The future might be OK for illustrators who can draw complex ideas for tech companies. Breather is a 200-or-so employee biz from Montréal that's almost like an Airbnb for commercial space. They hired me to make an edition of 24x36" silkscreened prints reflecting their diverse architectural holdings and the eight values held dear by the staff. What I came up with shows an enormous mixed-style building with living spaces, hallways, stairwells, elevators, Breather spaces, and eight rooms representing the aforementioned values. Each of the “value” rooms can be removed and printed as standalone smaller pieces.

20.

Maybe you’ve noticed that I’m into architecture? Well, so did Carleton College in Northfield, Minnesota. Their wonderful communications and design people commissioned this pictorial map for an oversized poster showing prospective students the merits and originality of their tidy, charming campus.

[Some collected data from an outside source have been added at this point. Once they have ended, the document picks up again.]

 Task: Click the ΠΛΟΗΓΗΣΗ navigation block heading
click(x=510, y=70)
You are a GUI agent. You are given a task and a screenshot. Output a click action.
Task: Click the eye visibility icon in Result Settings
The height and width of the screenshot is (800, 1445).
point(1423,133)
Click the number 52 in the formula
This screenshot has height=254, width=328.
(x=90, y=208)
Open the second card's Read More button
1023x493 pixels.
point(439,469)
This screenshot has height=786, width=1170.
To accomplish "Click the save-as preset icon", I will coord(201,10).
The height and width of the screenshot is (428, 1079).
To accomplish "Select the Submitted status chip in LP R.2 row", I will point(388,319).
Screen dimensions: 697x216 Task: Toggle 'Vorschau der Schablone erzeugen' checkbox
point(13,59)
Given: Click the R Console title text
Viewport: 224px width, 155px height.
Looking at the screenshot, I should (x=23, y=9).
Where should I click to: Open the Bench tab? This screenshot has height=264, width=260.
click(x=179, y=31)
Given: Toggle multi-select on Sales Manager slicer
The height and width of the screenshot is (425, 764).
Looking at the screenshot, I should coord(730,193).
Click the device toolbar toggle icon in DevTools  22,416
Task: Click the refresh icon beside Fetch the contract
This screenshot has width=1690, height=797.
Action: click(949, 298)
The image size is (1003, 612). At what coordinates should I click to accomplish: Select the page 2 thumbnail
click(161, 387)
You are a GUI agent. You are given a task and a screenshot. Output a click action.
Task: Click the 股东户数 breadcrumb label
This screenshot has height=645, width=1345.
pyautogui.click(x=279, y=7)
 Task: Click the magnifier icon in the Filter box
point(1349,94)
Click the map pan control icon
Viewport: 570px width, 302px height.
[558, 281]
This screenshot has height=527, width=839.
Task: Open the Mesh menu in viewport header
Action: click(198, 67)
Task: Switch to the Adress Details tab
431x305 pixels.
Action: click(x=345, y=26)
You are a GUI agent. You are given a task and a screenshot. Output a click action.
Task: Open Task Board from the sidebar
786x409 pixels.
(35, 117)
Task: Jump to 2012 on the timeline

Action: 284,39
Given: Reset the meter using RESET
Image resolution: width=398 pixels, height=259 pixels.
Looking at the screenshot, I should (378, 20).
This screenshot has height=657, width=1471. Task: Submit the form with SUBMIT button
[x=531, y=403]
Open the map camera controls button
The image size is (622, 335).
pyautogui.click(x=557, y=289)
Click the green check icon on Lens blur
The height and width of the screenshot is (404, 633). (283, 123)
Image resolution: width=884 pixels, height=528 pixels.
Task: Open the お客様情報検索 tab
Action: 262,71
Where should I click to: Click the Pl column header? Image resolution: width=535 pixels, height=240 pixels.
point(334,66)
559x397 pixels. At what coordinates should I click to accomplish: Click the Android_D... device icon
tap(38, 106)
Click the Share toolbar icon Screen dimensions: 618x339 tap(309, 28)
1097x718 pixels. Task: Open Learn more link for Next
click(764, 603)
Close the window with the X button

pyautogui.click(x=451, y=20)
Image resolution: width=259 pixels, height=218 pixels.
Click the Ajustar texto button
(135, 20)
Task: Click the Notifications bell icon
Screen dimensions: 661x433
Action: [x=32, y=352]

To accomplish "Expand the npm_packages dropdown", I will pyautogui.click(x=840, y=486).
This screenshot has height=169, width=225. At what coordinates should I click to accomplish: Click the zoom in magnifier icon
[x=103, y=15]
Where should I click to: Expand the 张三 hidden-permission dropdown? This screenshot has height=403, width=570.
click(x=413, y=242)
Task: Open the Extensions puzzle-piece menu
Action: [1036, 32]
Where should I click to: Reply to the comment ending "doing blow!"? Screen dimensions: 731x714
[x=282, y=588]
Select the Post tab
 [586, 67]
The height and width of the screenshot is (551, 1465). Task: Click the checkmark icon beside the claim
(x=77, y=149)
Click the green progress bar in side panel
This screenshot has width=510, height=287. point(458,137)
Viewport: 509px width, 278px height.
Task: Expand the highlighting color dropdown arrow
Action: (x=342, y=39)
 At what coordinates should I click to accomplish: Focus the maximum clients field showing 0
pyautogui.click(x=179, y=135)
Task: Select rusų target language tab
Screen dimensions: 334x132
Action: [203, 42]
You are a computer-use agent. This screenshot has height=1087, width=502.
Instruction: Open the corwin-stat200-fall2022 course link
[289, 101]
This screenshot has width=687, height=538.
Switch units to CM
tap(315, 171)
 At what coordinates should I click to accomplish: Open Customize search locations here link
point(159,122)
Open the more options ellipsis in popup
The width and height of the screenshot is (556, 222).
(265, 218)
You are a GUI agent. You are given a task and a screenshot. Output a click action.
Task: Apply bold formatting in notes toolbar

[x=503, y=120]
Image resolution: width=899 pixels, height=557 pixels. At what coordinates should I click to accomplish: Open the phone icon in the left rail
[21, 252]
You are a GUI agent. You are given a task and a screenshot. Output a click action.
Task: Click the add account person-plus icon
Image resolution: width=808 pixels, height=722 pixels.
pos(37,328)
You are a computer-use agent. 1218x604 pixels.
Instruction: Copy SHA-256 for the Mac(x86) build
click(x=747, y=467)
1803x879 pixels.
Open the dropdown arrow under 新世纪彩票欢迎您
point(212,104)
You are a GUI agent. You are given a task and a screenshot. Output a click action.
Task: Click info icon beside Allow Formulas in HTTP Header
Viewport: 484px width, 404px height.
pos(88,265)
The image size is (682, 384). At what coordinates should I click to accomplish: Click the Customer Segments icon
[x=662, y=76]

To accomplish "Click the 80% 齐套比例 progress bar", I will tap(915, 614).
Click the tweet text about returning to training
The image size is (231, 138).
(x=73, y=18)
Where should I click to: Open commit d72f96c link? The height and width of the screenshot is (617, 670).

They liked it so much that they have since commissioned a sticker series and some postcards highlighting top instructors and campus traditions.

21.

Markus Hillborg is one of my fave ADs, and here he had me make a cover  for the in-flight magazine of Swedish air carrier BRA. The subject? The slowly (but steadily) developing theories and practices behind environmentally-friendly flying. Included in the mix: biofuels, lightweight materials, electric power, computer-generated flight paths, reduced flight frequencies, etc.

22.

You’re in Germany and wondering “is that a bratwurst driving by?” You’re hungry, but not hungry enough to eat at that kebab stand. You’re more interested in home cooking, but it’d be rude to barge into a random chef’s house. You blink and find yourself near an oak tree. It sprouts limbs and a bow tie. It gives you a drink. Hallucinations follow. Is that Kaiser Wilhelm brandishing a carrot and cabbage? He welcomes you warmly, shows you a new version of his nation’s coat of arms, and reminds you you’re in a set of illustrations published in Bloomberg Pursuits “What to Eat in Berlin” feature in 2015.

23.

It’s always a pleasure to stretch out and make tall illustrations in print, and this gentleman stood about 20" tall in the 25 June 2014 issue of the Washington Post. With and within him: urban gardens, bikes, lemonade, the Anacostia River, pleasant stairwells, the Smithsonian Museum, bike lanes, pedestrian lanes, specific houses, green spaces, a Metrobus, swing set, fresh fruit, a farmer’s market and a chipper little dog. Special thanks to Weekend Art Director Chris Barber for getting me in on this.

24.

Into symbolic analysis? Then I have the illustration for you. Drawn in January of 2013 for Sub Pop Records, this spent a good two and a half years waiting on ice until their miscellaneous-merch-based doomsday device (aka the Sub Pop Mega Mart) was deployed and this found its way on to a line of shirts. Through it you’ll find Sub Pop’s founders, a turntable, Sub Pop HQ, a Singles Club single, Nirvana references, cassette spindle, and aspirational world domination propaganda.